McCall is the son of John McCall (1822-1902), a publican, grocer, and folklorist from Clonmore near Hacketstown in County Carlow. He attends St. Joseph’s Monastery, Harold’s Cross, a Catholic University School.

He spends his summer holidays in Rathangan, County Wexford, where he spends time with local musicians and ballad singers. His mother came from Rathangan near Duncormick on the south coast of County Wexford. His aunt Ellen Newport provides much of the raw material for the songs and tunes meticulously recorded by her nephew. He also collects many old Irish airs, but is probably best remembered for his patriotic ballads. Airs gathered at rural céilí and sing-songs are delivered back to the Royal Irish Academy in Dublin.

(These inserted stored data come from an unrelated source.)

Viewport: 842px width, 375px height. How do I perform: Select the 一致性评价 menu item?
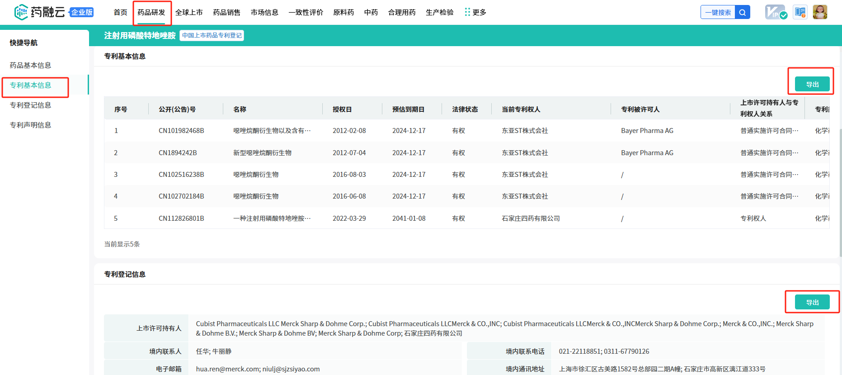(x=306, y=12)
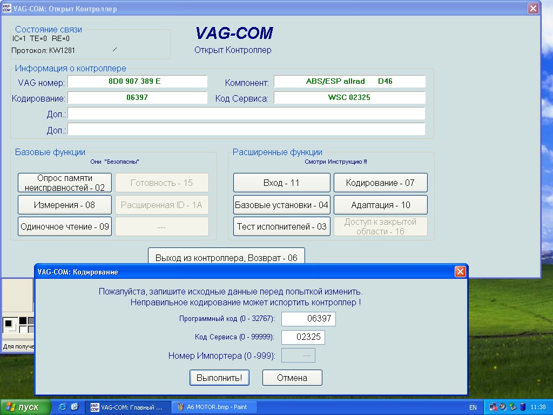Click Адаптация - 10 button
Screen dimensions: 553x415
380,205
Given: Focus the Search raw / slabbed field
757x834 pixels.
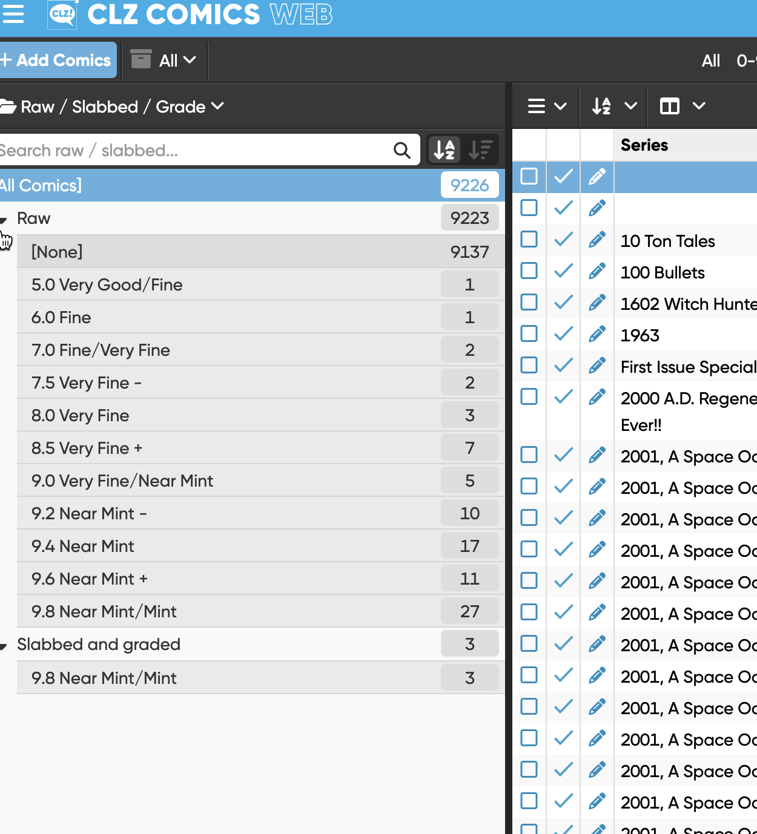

He contributes to the Dublin Historical Record, the Irish Monthly, The Shamrock, and Old Moore’s Almanac (under the pseudonym Cavellus). He is a member of the group in Dublin which founds the National Literary Society and becomes its first honorary secretary.

He marries Margaret Furlong, a sister of the poet Alice Furlong, in 1901. They live in the suburb of Sutton, near Howth.

In 1902 he is elected as a Dublin City councillor, defeating James Connolly, and serves three terms. As a councillor he concerns himself with local affairs, particularly projects to alleviate poverty.

Patrick Joseph McCall dies on March 5, 1919, one day before his 58th birthday, in Sutton, Fingal, Dublin.